A Toilet at Qumran
Sidebar to: Did the Essenes Write the Dead Sea Scrolls?

In an excavation area of Qumran called “Locus 51, ” Roland de Vaux, the Dominican Catholic priest who led the excavations at Qumran between 1951 and 1956, identified a feature that he interpreted as a toilet. It was located in the eastern part of one of the main buildings. While scholars today generally agree that the feature is indeed a toilet, there are differences of opinion as to how its presence should be interpreted.

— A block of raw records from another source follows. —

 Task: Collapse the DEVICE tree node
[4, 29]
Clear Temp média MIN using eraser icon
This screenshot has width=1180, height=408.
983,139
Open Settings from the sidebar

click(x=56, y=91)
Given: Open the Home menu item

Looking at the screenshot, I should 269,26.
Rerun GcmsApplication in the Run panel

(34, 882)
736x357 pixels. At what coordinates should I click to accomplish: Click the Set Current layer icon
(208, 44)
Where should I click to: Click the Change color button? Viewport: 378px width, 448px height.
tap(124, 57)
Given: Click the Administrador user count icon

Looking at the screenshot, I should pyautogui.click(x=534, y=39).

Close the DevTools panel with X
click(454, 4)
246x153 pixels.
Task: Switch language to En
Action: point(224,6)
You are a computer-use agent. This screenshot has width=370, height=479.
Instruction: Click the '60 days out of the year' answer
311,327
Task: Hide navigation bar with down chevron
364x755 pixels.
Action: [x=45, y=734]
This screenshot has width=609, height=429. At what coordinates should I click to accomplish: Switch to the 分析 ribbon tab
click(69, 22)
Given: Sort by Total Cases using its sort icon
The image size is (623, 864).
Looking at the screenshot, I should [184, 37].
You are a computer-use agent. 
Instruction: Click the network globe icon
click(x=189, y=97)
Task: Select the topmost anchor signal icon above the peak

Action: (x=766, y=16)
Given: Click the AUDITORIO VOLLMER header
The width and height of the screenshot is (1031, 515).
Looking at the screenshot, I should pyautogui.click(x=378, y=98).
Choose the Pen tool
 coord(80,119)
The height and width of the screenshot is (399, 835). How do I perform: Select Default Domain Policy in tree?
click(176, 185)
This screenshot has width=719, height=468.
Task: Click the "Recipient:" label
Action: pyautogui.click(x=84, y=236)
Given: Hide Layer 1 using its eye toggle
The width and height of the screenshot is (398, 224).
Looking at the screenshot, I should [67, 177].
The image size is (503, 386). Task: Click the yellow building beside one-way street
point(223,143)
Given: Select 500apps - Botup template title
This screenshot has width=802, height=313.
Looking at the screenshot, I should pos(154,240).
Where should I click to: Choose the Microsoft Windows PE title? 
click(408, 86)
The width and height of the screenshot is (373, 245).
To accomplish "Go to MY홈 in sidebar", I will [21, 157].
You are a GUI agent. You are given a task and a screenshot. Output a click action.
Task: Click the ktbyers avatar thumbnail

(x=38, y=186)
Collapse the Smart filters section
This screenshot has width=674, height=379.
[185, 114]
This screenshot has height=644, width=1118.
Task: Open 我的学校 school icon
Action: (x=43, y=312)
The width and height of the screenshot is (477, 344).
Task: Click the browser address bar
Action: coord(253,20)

The installation identified by de Vaux (and published in English by Jean-Baptiste Humbert and Alain Chambon of the École Biblique) consists of a terracotta pipe set into a bottomless receptacle made of unbaked clay that was surrounded with coarse dirt.1 This construction is consistent with similar toilet installations that existed elsewhere in the ancient Mediterranean.2 In the absence of public “luxury” latrines, which were used primarily by the ancient Romans and were constantly flushed with a stream of water running through canals built especially for this purpose, many private and public buildings had toilet installations such as this one. A seat made of wood or stone was built over a cesspit that contained the waste. In some cases, the cesspit was not dug directly underneath the toilet but rather connected to it by a pipe, through which water could be poured in order to flush away the sewage. These types of toilets were already present in the Levant and Egypt during the Late Bronze Age.